> **Reading text**:
What’s an ACH Payment? How Does ACH Benefit My Business? photo

The year 2000. That’s when I moved out of my parents’ house, and into the real world.

I remember a big part of my adulting was setting aside an hour or so once a month to “pay the bills”. Paying the bills required my checkbook. (Not a real book, a small 3” x 6” — usually pleather — folder with a pad of paper checks and ledger inside.)

Paying the bills meant I’d write out each check, fill out the remittance slip, put the check and slip into the supplied return envelope, and slap a postage stamp on the envelope. I’d then take my stack of envelopes to the mailbox for the post office to pick up and deliver. Delivery would take anywhere from 1 to 3 days depending on the vendor location.

Quite a process.

Today, all my bills are paid electronically online as ACH payments. It takes about 10 minutes to pay all 6 of my bills. I haven’t yet made the jump to automatic ACH, but know many who have. Automatic ACH means no time at all is spent “paying the bills”.

What’s an ACH payment?

You’re probably familiar with ACH payments and don’t realize it.

Have you ever gone to pay a bill online and you’ve been prompted to enter your bank routing number and bank account number? That’s an ACH payment.

But let’s back-pedal a bit. That acronym. What’s it stand for? ACH is the Automated Clearing House — the clearing center for all electronic payments that happen between banks and financial institutions in the U.S.

When people talk about ACH they’re usually referring to ACH processing — the process of moving funds from one bank account to another. Or an ACH payment — an electronic payment/eCheck — where you, the customer, give authorization for an institution to debit funds directly from your checking or savings account for bill payment.

How does a business benefit from ACH?

> **Provided material**:
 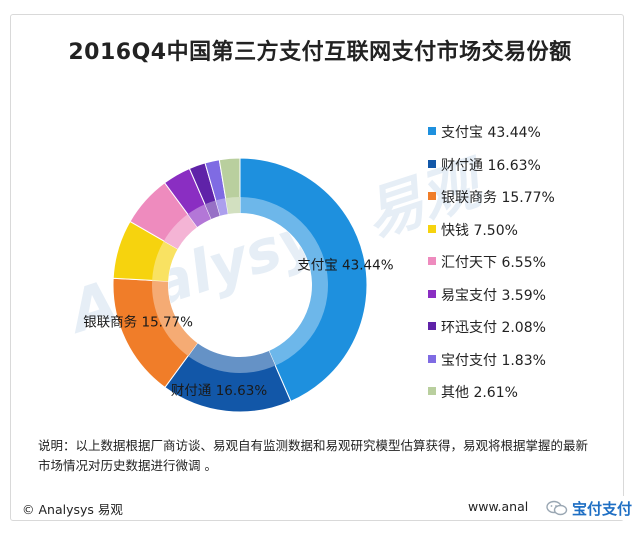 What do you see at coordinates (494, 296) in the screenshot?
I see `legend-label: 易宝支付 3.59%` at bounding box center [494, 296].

* * *

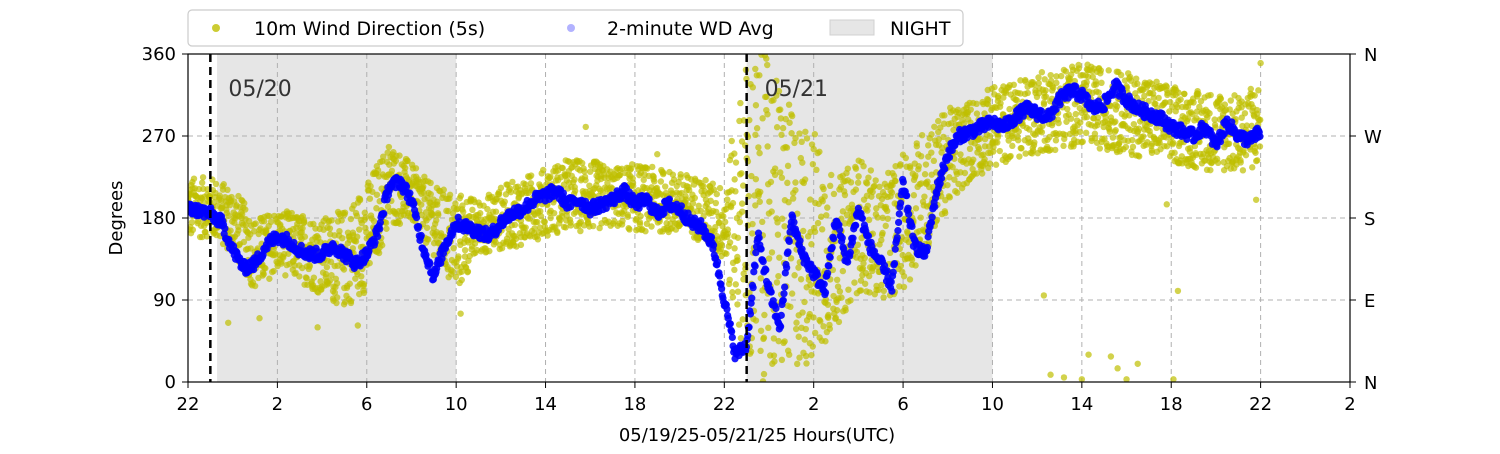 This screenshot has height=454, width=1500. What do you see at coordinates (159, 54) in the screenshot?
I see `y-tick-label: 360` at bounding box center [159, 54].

> **Assignment 1**: In the ACH payments text, list each action named in the sentence that begins "Paying the bills meant".
> **Assignment 2**: Return the passage of the ACH payments text between "Quite a process." and "an ACH payment.", inclusive.
The data above comes from a different source than the text about ACH payments.

> **Exercise solution 1**:
- Write out each check
- Fill out the remittance slip
- Put the check and slip into the supplied return envelope
- Slap a postage stamp on the envelope

> **Exercise solution 2**:
Quite a process.

Today, all my bills are paid electronically online as ACH payments. It takes about 10 minutes to pay all 6 of my bills. I haven’t yet made the jump to automatic ACH, but know many who have. Automatic ACH means no time at all is spent “paying the bills”.

What’s an ACH payment?

You’re probably familiar with ACH payments and don’t realize it.

Have you ever gone to pay a bill online and you’ve been prompted to enter your bank routing number and bank account number? That’s an ACH payment.